The Falcon and the Winter Soldier… Et après ?

Salut les sériephiles,

Je n’ai pas totalement abandonné le blog, mais j’ai voulu profiter d’une bonne grosse journée ensoleillée aujourd’hui, et ça fait qu’il est beaucoup trop tard quand je me lance enfin dans la rédaction de cet article. Au moins, j’ai eu l’occasion de réfléchir à ce que j’allais écrire, au moins un peu.
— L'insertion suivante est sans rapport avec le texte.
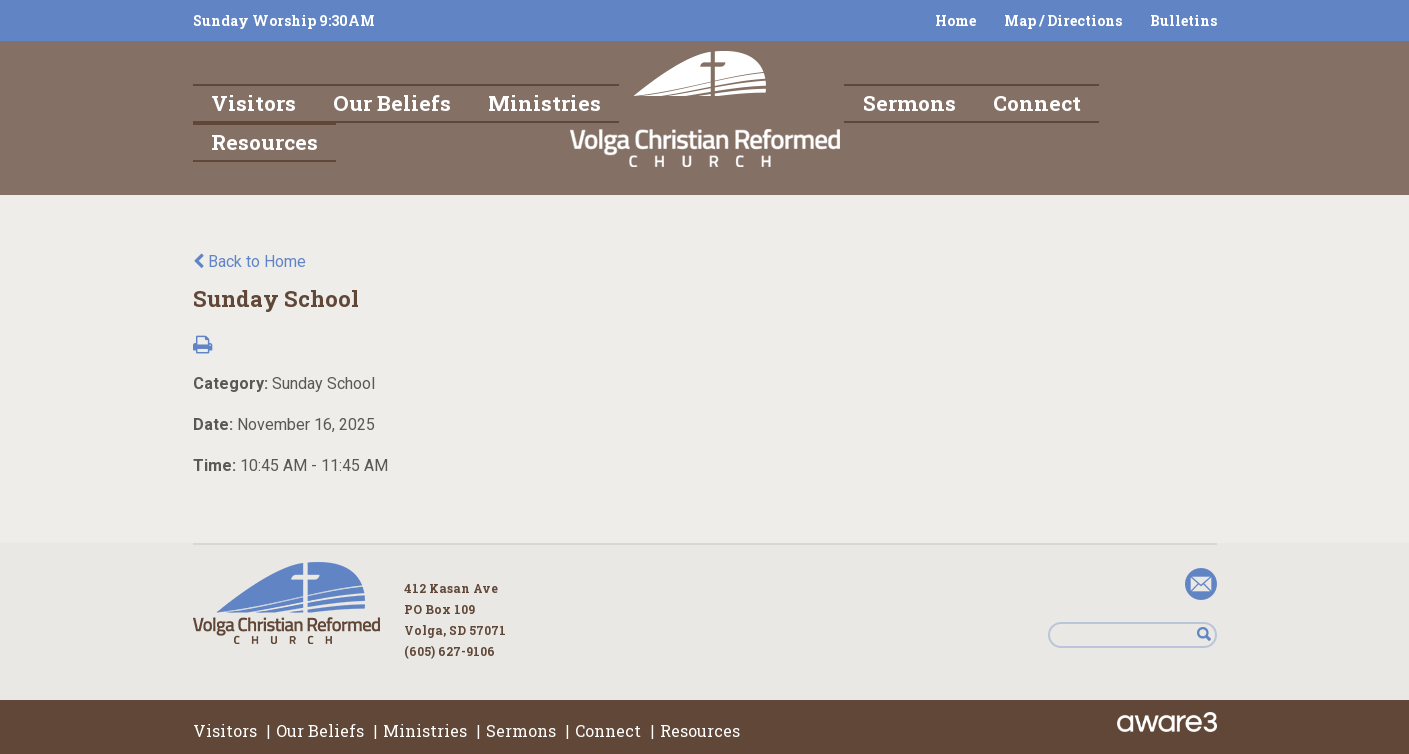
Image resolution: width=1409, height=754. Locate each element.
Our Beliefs (320, 730)
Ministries (425, 730)
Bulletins (1183, 20)
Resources (700, 730)
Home (955, 20)
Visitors (225, 730)
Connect (608, 730)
Et il n’y a pas de raison d’y couper : après WandaVision, je vous ai proposé un article résumant ce qui allait se passer ensuite… nous y revoilà donc pour la fin de saison/série de The Falcon & the Winter Soldier.

Voir aussi : WandaVision, et après ?

Spoilers sur la saison 1 dans l’article.

Critique de tous les épisodes dispo en cliquant ici.

https://media.melty.fr/article-4433181-raw/media.gifS’il ne faut jamais dire jamais pour une saison 2 de la première, il est peu probable d’en voir un jour une pour cette série, puisqu’elle a fait le tour de ses deux personnages et a servi de transition pour que le Falcon devient enfin le Captain America qui était esquissé de belle manière dans Avengers Endgame. On a un nouveau America’s Ass, du coup.

Voir aussi : Avengers Endgame expliqué

Et même si certains à la production disent laisser la porte ouverte à une saison 2, le titre n’aurait plus grand sens : le Falcon s’est métamorphosé – il serait intéressé d’en voir un nouveau émerger cela dit ; le Winter Soldier n’est définitivement plu à la fin de la série, car Bucky a fait face à ses démons – et ça, je n’en veux pas un nouveau, évidemment.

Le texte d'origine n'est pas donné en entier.